■ **Tarefa proposta 1**:
Transcreva, do texto sobre Francisco, o trecho começando em "Lembro-me de o" e terminando em "quase uma hora.".

Lembro-me de como convocou as vítimas de pedofilia para o palácio, de como incentivou os bispos em todo o mundo a abrirem as suas caixas de Pandora.
Lembro-me de o ver com crianças, a responder-lhes a todas as perguntas ou a pedir aos artistas para não se esquecerem dos pobres.
Lembro-me quando nos disse que era humano, que gostava de futebol e que adoraria poder voltar a passear incógnito nas ruas de Buenos Aires e a dançar um tango de Piazolla com uma mulher bonita.
3.
Sabes o que Francisco disse a Tolentino Mendonça quando o conheceu fora dos cumprimentos de circunstância?
“Senhor padre, acha que me pode conceder cinco minutos do seu tempo?”
Tolentino ficou atrapalhado, sem saber onde meter as mãos e o sorriso.
“Sua Santidade, o senhor é que me tem de conceder um bocadinho do seu tempo”.
E eles foram e encontraram-se no pequeno quarto de Tolentino, divisão que lhe fora destinada num retiro em Roma que, à última da hora, soube que teria a presença de Francisco.
Falaram quase uma hora.
E sabes do que falaram?
De Fernando Pessoa e de Jorge Luís Borges.

■ **Material de entrada**:
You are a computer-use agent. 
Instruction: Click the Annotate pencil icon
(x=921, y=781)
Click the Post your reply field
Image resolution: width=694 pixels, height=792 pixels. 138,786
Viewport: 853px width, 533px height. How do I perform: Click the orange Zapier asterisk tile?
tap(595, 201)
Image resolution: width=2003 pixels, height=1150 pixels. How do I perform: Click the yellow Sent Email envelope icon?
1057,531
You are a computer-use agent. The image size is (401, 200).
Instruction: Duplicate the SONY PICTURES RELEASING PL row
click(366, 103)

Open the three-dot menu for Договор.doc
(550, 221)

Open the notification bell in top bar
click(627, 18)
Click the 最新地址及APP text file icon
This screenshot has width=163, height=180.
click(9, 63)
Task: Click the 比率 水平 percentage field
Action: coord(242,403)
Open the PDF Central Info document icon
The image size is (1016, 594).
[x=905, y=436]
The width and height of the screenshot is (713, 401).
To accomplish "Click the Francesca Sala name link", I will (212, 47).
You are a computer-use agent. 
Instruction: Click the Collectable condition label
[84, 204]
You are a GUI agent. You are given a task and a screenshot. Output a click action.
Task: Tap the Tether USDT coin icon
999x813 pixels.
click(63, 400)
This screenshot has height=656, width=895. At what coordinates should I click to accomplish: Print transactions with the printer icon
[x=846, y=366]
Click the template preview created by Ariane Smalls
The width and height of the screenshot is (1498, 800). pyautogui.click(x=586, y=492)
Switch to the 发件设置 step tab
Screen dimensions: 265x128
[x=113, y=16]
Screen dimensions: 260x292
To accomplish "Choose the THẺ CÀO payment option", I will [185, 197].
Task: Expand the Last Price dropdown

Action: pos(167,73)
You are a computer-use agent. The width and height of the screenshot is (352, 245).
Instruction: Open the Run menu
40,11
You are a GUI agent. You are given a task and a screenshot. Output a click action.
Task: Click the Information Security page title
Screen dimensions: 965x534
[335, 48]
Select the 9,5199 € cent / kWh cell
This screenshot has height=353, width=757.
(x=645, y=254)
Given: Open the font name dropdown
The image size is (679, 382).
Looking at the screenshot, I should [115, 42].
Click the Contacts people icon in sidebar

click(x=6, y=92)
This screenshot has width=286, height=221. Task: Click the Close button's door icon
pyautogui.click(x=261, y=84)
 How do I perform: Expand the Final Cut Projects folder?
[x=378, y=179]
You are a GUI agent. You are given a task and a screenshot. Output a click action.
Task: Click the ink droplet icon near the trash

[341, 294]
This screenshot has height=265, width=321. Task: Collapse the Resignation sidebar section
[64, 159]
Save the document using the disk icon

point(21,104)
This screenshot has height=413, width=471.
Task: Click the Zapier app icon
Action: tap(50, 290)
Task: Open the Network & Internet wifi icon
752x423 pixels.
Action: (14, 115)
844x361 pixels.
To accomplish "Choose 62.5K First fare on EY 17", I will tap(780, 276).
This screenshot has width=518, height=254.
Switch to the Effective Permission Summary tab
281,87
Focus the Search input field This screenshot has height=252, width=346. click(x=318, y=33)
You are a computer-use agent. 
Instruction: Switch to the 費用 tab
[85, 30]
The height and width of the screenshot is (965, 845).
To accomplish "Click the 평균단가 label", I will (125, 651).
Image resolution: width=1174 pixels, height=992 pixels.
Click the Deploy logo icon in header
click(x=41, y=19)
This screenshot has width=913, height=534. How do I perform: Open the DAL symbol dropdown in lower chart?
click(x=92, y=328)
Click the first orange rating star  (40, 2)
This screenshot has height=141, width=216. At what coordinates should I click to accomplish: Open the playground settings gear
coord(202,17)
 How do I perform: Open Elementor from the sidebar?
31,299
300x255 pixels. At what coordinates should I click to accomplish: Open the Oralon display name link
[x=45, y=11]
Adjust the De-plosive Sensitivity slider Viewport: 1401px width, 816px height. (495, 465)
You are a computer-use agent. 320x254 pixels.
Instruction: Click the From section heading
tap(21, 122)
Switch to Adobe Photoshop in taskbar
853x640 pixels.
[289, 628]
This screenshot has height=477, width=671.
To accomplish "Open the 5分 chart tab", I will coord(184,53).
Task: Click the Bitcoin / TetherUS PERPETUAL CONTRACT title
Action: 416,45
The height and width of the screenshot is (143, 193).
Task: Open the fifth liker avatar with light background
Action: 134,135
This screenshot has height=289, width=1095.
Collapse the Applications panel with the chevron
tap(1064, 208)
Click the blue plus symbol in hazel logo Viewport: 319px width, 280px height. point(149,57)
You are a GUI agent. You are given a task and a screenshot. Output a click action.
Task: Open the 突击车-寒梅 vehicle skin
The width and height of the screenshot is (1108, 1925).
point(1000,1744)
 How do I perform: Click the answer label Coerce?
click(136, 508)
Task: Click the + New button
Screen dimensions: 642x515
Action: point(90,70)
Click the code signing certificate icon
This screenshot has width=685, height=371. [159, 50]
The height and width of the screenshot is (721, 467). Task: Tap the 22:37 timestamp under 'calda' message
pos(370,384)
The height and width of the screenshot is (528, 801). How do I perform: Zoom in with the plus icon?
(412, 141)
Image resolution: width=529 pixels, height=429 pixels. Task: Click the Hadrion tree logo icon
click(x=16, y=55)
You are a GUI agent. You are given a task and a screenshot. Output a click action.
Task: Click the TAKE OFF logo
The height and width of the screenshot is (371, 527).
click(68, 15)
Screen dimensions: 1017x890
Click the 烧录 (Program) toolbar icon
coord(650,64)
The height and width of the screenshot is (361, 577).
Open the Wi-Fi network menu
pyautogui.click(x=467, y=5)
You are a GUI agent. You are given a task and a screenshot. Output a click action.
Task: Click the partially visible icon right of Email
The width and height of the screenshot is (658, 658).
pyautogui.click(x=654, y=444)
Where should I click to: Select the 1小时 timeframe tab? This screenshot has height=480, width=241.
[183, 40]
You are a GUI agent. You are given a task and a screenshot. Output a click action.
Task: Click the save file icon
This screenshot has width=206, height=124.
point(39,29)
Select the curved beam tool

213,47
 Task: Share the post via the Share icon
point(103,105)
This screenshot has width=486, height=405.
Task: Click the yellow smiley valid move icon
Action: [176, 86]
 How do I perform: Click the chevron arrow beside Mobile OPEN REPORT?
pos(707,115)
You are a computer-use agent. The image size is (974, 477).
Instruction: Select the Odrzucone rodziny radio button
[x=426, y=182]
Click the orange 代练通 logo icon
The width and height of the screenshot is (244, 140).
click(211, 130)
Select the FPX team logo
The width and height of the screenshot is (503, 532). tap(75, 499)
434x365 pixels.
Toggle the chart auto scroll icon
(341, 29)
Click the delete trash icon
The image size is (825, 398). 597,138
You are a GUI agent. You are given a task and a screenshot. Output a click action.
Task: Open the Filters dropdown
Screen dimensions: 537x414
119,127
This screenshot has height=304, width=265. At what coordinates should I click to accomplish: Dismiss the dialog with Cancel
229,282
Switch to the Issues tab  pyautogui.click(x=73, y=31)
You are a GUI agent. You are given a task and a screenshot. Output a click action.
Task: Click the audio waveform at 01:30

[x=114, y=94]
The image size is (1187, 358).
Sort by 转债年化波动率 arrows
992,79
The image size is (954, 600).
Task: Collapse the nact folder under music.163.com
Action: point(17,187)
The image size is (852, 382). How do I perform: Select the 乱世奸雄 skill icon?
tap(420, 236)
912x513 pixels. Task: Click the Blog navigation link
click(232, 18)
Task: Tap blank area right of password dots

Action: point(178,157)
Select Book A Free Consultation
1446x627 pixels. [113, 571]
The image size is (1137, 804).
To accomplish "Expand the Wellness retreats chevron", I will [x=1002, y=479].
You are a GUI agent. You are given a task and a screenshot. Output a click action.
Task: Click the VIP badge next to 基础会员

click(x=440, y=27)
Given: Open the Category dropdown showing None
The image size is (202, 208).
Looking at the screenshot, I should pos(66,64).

■ **Tarefa proposta 2**:
Nas entradas, reproduza somente as linhas começando na que contém "Task: Tap blank area right of password dots" e terminando na que contém "will [x=1002, y=479].", ambas incluídas, trocando "blank area" por "empty space" e deixando todo o resto igual.

■ **Resposta final 1**:
Lembro-me de o ver com crianças, a responder-lhes a todas as perguntas ou a pedir aos artistas para não se esquecerem dos pobres.
Lembro-me quando nos disse que era humano, que gostava de futebol e que adoraria poder voltar a passear incógnito nas ruas de Buenos Aires e a dançar um tango de Piazolla com uma mulher bonita.
3.
Sabes o que Francisco disse a Tolentino Mendonça quando o conheceu fora dos cumprimentos de circunstância?
“Senhor padre, acha que me pode conceder cinco minutos do seu tempo?”
Tolentino ficou atrapalhado, sem saber onde meter as mãos e o sorriso.
“Sua Santidade, o senhor é que me tem de conceder um bocadinho do seu tempo”.
E eles foram e encontraram-se no pequeno quarto de Tolentino, divisão que lhe fora destinada num retiro em Roma que, à última da hora, soube que teria a presença de Francisco.
Falaram quase uma hora.

■ **Resposta final 2**:
Task: Tap empty space right of password dots

Action: point(178,157)
Select Book A Free Consultation
1446x627 pixels. [113, 571]
The image size is (1137, 804).
To accomplish "Expand the Wellness retreats chevron", I will [x=1002, y=479].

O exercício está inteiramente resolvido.